Fed officials raised interest rates sharply from early 2022 to mid-2023, and they have left them at about 5.3 percent since last July. That relatively high level essentially taps the brakes on the economy, in part by making it expensive to borrow to buy a house or start a business. The goal is to keep rates high enough, for long enough, to wrestle inflation back under control.
But price increases have cooled notably in recent months — inflation ran at 2.5 percent in February, a report on Friday showed, far below its 7.1 percent peak in 2022 for that gauge and just slightly above the Fed’s 2 percent goal. Given that slowdown, officials have been considering when and how much they can cut interest rates this year.
While investors were initially hopeful that rate cuts would come early in the year and be substantial, Fed officials have recently struck a cautious tone, maintaining that they want greater confidence that inflation was under control. Mr. Powell reiterated that message on Friday.
“We can, and we will be, careful about this decision — because we can be,” Mr. Powell said, speaking in a question-and-answer session with the “Marketplace” host Kai Ryssdal in San Francisco. “The economy is strong: We see very strong growth.”
Friday’s Personal Consumption Expenditures report showed that consumers are still spending at a rapid clip. Recent hiring data has also remained solid. In all, the economy seems to be holding up even with the Fed’s high interest rates.
“That means that we don’t need to be in a hurry to cut,” Mr. Powell said. “It means we can wait and become more confident that, in fact, inflation is coming down to 2 percent on a sustainable basis.”
The Fed is trying to balance two risks: On one hand, officials do not want to keep interest rates too high for too long, risking an unnecessary recession. On the other, they do not want to cut interest rates too early, before inflation is fully under control.
If high inflation lingers for years on end, it can become embedded in the economy as people and companies adjust their behavior, making it even harder to stamp out in the long run.
Investors currently expect that the Fed might begin lowering rates in June. Fed officials projected last week that they were likely to make three quarter-point rate cuts before the end of this year.
While the economy looks strong for now, Mr. Powell suggested that if the job market began to show signs of cracking, the Fed might react.

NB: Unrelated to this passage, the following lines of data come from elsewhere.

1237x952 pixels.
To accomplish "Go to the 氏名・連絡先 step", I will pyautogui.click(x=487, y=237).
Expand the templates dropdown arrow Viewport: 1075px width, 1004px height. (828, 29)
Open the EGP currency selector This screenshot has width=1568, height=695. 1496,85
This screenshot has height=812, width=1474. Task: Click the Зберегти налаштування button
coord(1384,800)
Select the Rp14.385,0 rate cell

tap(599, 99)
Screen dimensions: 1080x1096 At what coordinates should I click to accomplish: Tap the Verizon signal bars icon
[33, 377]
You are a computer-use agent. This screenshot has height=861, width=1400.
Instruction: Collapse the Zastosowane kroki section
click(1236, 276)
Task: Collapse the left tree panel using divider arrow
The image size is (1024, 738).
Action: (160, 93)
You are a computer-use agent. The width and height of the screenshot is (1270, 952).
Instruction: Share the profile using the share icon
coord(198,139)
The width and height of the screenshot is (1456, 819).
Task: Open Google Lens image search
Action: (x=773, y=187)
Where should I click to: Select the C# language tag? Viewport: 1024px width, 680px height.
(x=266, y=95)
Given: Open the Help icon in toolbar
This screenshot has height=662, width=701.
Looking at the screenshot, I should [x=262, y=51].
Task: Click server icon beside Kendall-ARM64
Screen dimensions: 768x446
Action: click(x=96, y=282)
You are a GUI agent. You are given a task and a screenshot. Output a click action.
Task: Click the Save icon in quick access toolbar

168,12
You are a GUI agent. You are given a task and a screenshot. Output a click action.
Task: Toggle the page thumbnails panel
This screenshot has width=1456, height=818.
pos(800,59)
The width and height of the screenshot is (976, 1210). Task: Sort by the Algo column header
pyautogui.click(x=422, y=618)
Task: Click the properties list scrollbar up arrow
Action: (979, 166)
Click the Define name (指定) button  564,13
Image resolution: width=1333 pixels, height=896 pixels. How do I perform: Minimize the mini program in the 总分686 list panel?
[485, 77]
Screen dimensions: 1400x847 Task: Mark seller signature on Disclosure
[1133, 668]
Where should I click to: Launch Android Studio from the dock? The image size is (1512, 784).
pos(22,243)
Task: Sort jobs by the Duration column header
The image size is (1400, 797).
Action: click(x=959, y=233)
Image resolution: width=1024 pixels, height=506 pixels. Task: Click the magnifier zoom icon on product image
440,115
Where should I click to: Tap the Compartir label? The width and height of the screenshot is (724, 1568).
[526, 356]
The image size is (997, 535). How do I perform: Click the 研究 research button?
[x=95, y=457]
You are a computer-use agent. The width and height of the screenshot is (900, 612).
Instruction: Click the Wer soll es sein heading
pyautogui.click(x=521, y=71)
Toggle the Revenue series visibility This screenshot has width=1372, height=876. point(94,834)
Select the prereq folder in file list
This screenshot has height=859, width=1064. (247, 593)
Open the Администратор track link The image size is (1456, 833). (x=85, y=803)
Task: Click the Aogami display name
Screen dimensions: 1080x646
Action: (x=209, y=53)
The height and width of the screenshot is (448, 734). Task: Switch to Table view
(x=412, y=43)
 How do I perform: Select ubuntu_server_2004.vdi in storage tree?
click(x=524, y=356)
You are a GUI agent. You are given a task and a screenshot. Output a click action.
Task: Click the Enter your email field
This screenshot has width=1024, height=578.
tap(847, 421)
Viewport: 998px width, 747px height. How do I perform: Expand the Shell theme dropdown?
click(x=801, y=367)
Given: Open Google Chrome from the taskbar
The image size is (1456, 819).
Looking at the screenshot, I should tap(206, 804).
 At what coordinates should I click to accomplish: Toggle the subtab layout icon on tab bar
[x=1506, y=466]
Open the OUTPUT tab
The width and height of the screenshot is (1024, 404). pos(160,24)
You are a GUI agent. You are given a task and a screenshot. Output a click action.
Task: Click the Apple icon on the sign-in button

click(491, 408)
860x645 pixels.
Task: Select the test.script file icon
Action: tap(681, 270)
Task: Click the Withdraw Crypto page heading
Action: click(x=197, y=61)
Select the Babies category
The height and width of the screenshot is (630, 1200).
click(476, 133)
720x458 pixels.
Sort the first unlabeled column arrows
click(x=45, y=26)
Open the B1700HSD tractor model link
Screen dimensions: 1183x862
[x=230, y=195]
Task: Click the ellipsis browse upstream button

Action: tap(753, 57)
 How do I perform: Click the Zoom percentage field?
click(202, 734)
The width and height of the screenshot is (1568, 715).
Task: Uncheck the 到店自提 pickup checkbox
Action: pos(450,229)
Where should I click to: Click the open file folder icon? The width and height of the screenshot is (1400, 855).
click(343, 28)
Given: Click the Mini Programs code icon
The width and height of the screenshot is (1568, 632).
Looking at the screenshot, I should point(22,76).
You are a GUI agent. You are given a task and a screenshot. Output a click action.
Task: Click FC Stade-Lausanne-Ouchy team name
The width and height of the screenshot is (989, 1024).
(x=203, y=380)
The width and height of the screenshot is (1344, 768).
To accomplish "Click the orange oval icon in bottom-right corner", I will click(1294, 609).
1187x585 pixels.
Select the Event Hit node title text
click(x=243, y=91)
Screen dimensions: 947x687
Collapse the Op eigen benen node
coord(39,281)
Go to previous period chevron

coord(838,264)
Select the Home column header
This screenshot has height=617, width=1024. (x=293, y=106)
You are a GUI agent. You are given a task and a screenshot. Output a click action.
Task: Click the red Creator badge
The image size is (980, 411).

“If we were to see unexpected weakness in the labor market,” Mr. Powell said, “then that’s something we would be looking at carefully, and could draw a response as well.”
The Fed chair said that while there is always a chance of a recession, he did not think that the risk was high at the moment.
“There’s no reason to think that the economy is in a recession or is at the edge of one,” Mr. Powell said.
“But — humility,” he added.
And Mr. Powell repeatedly alluded to the elephant in the room as the nation barrels toward November’s presidential election: the politics of interest rate cuts. There is a risk that the central bank could be criticized for cutting borrowing costs in the run-up to the election, since doing so can help markets and the economy and can be perceived as favoring the incumbent.
Former President Donald J. Trump, the presumptive Republican nominee, has already criticized the Fed for being political and said that Mr. Powell was “going to do something to probably help the Democrats.” Mr. Trump first elevated Mr. Powell to the role of Fed chair, though he has since been reappointed to the role by President Biden.
The Fed is independent of the White House, and its officials stress that they set policy with an eye on the economy, not politics. Mr. Powell did not specifically reference Mr. Trump’s comments, but he did reiterate the Fed’s dedication to independence on Friday.
“Integrity is everything,” Mr. Powell said. “We’re working to serve all Americans, not any particular set of Americans or political parties or leaders.”